- _REQUIREMENT_: Lines outside the range are not wanted. Give again exactly the lines between the line holding "Hyväksy välttämättömät (203, 2510)" and the line holding "dotCMS vs. Contentful (257, 2088)", inclusive, from the listing below.

-------

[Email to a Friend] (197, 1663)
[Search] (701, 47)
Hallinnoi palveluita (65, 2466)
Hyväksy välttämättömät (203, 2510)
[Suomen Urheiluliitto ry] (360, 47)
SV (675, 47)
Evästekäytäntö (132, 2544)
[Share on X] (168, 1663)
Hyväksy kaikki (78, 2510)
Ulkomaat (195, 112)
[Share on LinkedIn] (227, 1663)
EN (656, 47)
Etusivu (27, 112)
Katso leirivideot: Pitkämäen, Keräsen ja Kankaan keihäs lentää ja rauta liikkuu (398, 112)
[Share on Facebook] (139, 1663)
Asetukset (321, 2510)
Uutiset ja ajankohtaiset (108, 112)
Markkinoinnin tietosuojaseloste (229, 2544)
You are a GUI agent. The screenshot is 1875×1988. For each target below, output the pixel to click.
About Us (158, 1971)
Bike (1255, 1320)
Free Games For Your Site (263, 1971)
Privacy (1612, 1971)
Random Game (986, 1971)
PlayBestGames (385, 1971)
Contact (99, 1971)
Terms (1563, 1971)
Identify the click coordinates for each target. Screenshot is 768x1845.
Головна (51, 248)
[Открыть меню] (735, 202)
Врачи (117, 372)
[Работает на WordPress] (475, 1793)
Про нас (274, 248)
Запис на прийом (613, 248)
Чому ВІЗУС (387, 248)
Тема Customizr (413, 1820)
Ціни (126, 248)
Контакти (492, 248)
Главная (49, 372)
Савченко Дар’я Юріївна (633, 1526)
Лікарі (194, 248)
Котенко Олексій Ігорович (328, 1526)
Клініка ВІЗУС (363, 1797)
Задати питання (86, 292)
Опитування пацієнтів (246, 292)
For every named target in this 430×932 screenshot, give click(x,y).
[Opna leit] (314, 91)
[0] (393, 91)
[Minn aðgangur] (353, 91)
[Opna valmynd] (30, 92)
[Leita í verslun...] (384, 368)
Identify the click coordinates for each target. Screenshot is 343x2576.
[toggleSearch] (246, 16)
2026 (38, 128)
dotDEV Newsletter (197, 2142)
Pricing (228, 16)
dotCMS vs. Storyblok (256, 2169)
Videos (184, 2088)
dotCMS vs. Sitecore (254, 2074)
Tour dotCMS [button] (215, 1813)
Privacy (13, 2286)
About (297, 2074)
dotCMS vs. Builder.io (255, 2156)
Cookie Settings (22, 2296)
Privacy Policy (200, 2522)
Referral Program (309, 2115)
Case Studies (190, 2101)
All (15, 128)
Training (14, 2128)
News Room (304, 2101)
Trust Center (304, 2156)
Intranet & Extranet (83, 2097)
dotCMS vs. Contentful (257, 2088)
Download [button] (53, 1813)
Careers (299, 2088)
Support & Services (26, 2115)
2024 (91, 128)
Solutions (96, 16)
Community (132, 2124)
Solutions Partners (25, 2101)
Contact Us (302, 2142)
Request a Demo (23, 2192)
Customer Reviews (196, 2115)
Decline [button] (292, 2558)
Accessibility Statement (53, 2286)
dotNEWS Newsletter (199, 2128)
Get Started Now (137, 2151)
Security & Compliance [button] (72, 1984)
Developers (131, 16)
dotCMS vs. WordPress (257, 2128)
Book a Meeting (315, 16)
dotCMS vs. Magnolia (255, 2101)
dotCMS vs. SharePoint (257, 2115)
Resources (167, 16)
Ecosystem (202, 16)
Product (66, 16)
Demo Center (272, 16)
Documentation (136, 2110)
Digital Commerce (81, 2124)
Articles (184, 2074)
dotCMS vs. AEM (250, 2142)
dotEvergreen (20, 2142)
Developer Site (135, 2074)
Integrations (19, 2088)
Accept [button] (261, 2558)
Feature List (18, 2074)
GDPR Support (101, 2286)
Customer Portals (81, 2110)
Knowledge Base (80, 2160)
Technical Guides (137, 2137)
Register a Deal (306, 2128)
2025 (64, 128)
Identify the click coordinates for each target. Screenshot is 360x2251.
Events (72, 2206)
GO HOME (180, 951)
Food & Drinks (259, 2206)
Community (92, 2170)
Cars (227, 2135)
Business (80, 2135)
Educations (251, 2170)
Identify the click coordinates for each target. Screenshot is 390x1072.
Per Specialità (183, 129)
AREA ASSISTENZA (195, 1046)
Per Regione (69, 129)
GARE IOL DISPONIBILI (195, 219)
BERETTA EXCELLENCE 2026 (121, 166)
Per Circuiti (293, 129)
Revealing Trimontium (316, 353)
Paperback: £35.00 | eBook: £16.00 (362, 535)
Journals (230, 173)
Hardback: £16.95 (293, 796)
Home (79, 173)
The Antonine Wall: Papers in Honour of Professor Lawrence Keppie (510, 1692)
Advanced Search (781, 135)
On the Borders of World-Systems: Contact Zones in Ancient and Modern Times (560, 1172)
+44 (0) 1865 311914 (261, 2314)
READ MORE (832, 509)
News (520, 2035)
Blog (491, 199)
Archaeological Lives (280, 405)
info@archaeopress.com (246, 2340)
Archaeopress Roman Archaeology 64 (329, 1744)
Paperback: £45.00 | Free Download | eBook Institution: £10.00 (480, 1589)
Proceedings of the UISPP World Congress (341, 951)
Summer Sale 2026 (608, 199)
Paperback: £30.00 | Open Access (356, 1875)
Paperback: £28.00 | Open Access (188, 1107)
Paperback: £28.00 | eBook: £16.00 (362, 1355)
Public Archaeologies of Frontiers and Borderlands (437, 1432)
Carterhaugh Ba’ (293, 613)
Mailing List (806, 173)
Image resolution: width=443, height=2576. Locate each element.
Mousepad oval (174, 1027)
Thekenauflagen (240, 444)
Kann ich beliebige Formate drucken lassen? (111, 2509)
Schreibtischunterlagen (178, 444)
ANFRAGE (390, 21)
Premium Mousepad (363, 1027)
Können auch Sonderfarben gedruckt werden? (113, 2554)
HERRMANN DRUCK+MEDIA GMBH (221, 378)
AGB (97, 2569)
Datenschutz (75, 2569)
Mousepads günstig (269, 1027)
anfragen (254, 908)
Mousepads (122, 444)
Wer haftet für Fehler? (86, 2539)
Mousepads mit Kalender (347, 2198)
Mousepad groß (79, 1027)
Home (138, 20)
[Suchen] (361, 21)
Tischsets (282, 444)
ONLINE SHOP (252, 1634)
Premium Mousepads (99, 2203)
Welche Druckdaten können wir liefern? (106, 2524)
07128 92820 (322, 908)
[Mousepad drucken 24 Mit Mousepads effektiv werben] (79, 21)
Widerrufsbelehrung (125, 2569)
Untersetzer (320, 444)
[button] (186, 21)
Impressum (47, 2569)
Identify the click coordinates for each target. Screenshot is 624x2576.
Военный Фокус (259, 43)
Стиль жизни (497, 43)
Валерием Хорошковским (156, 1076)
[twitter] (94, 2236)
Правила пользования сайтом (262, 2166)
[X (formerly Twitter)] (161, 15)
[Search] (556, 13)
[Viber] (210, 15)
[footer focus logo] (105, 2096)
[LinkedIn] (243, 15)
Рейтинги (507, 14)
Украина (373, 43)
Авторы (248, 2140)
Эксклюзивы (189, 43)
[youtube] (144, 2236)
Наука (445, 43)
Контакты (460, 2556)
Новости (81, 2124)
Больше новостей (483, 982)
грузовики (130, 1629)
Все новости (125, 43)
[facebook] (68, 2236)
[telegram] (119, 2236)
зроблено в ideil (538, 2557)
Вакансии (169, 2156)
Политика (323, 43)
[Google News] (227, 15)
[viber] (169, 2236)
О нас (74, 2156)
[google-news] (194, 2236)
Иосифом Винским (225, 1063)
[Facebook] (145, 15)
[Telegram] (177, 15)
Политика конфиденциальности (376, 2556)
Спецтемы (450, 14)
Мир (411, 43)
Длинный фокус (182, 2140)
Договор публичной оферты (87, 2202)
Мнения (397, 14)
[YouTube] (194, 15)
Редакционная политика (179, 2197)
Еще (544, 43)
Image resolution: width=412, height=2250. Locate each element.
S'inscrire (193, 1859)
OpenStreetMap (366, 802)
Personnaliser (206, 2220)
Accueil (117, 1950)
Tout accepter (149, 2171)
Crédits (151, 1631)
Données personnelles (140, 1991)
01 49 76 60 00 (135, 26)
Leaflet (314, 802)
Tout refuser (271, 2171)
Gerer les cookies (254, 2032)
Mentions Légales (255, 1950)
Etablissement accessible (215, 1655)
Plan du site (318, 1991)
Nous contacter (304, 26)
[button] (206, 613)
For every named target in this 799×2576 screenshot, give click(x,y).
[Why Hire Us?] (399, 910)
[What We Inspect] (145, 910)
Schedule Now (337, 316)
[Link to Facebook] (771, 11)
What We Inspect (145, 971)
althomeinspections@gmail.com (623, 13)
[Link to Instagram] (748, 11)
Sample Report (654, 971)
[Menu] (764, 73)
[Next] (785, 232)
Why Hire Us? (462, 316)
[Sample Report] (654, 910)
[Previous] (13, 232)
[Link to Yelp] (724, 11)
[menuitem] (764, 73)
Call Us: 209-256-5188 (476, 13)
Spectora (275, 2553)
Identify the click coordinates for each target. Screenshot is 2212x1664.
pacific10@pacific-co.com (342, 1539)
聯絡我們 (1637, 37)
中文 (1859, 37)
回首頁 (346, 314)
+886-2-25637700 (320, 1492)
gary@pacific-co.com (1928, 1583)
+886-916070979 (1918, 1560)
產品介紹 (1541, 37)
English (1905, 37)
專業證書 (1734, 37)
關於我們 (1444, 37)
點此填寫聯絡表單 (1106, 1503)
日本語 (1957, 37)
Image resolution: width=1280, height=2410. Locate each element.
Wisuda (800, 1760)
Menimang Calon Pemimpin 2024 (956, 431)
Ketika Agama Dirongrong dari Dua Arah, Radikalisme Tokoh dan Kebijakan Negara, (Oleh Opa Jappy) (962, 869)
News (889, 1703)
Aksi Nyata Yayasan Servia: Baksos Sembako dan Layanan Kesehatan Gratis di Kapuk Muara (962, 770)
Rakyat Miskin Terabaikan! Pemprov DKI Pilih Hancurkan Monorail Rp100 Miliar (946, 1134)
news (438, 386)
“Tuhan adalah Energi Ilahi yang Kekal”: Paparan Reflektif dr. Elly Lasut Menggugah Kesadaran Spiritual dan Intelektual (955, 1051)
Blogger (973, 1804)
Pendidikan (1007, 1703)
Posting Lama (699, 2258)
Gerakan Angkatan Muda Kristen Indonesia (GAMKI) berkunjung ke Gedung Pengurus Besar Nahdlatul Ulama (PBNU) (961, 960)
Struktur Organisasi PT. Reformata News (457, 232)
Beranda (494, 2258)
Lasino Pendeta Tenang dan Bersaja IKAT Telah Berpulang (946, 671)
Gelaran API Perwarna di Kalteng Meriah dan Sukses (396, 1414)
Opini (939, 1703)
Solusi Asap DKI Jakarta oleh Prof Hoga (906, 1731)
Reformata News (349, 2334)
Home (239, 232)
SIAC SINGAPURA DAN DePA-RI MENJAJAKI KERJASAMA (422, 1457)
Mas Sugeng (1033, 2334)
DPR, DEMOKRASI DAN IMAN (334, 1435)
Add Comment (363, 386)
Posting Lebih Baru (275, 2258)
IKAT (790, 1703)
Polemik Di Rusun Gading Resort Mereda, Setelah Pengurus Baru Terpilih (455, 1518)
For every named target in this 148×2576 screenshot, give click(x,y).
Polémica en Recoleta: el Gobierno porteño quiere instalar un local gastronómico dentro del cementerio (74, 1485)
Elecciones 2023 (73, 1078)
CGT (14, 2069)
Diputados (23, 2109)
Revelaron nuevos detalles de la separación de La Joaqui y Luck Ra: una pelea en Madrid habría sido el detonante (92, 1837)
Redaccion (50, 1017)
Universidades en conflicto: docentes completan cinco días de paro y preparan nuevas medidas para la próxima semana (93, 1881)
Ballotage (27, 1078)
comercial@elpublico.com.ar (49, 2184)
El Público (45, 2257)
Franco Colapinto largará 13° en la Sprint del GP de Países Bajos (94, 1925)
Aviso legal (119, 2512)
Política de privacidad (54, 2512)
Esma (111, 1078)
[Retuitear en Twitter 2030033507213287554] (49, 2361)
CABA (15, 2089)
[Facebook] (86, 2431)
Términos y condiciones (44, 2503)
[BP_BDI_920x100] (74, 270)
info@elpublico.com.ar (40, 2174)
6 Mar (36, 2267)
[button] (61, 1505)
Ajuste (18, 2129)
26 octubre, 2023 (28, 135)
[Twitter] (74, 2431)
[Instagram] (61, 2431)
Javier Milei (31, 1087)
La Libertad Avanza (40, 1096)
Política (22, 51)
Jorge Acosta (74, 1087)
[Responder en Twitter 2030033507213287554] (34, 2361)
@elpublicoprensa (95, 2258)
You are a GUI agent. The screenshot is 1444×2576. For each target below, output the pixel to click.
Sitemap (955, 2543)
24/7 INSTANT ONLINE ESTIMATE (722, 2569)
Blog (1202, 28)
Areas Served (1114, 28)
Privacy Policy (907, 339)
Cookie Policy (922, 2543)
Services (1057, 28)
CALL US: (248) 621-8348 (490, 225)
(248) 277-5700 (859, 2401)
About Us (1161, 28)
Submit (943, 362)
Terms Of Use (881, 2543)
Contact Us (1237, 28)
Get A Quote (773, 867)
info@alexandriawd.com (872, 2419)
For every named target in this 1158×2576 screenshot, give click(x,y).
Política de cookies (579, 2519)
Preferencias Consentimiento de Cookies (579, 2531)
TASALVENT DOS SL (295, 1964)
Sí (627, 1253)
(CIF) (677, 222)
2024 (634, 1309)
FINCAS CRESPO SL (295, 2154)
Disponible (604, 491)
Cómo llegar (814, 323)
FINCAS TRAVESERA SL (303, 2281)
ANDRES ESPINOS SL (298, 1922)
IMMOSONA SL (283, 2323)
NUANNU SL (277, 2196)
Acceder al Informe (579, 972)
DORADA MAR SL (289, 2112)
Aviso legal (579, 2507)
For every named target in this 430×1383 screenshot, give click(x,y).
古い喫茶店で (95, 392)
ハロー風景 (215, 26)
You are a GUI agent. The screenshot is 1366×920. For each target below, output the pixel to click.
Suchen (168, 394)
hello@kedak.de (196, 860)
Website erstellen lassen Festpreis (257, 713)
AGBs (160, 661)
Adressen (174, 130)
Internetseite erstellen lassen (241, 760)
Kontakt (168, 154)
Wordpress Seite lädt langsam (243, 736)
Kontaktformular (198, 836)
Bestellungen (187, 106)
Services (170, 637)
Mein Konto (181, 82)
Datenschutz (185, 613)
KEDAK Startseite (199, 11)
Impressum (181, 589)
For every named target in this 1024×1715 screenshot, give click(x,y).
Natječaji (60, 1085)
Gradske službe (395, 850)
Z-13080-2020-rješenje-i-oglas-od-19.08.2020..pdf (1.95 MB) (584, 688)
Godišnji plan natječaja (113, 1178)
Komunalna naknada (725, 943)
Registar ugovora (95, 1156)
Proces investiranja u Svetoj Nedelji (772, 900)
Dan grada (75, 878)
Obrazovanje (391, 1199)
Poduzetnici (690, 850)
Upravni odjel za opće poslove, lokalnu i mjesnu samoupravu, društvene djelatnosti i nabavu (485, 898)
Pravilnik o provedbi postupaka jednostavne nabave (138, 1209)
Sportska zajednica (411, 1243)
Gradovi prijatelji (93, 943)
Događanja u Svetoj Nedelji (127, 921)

-------

- _RESULT OF THIS EXERCISE_:
Hyväksy välttämättömät (203, 2510)
[Suomen Urheiluliitto ry] (360, 47)
SV (675, 47)
Evästekäytäntö (132, 2544)
[Share on X] (168, 1663)
Hyväksy kaikki (78, 2510)
Ulkomaat (195, 112)
[Share on LinkedIn] (227, 1663)
EN (656, 47)
Etusivu (27, 112)
Katso leirivideot: Pitkämäen, Keräsen ja Kankaan keihäs lentää ja rauta liikkuu (398, 112)
[Share on Facebook] (139, 1663)
Asetukset (321, 2510)
Uutiset ja ajankohtaiset (108, 112)
Markkinoinnin tietosuojaseloste (229, 2544)
You are a GUI agent. The screenshot is 1875×1988. For each target below, output the pixel to click.
About Us (158, 1971)
Bike (1255, 1320)
Free Games For Your Site (263, 1971)
Privacy (1612, 1971)
Random Game (986, 1971)
PlayBestGames (385, 1971)
Contact (99, 1971)
Terms (1563, 1971)
Identify the click coordinates for each target. Screenshot is 768x1845.
Головна (51, 248)
[Открыть меню] (735, 202)
Врачи (117, 372)
[Работает на WordPress] (475, 1793)
Про нас (274, 248)
Запис на прийом (613, 248)
Чому ВІЗУС (387, 248)
Тема Customizr (413, 1820)
Ціни (126, 248)
Контакти (492, 248)
Главная (49, 372)
Савченко Дар’я Юріївна (633, 1526)
Лікарі (194, 248)
Котенко Олексій Ігорович (328, 1526)
Клініка ВІЗУС (363, 1797)
Задати питання (86, 292)
Опитування пацієнтів (246, 292)
For every named target in this 430×932 screenshot, give click(x,y).
[Opna leit] (314, 91)
[0] (393, 91)
[Minn aðgangur] (353, 91)
[Opna valmynd] (30, 92)
[Leita í verslun...] (384, 368)
Identify the click coordinates for each target. Screenshot is 343x2576.
[toggleSearch] (246, 16)
2026 (38, 128)
dotDEV Newsletter (197, 2142)
Pricing (228, 16)
dotCMS vs. Storyblok (256, 2169)
Videos (184, 2088)
dotCMS vs. Sitecore (254, 2074)
Tour dotCMS [button] (215, 1813)
Privacy (13, 2286)
About (297, 2074)
dotCMS vs. Builder.io (255, 2156)
Cookie Settings (22, 2296)
Privacy Policy (200, 2522)
Referral Program (309, 2115)
Case Studies (190, 2101)
All (15, 128)
Training (14, 2128)
News Room (304, 2101)
Trust Center (304, 2156)
Intranet & Extranet (83, 2097)
dotCMS vs. Contentful (257, 2088)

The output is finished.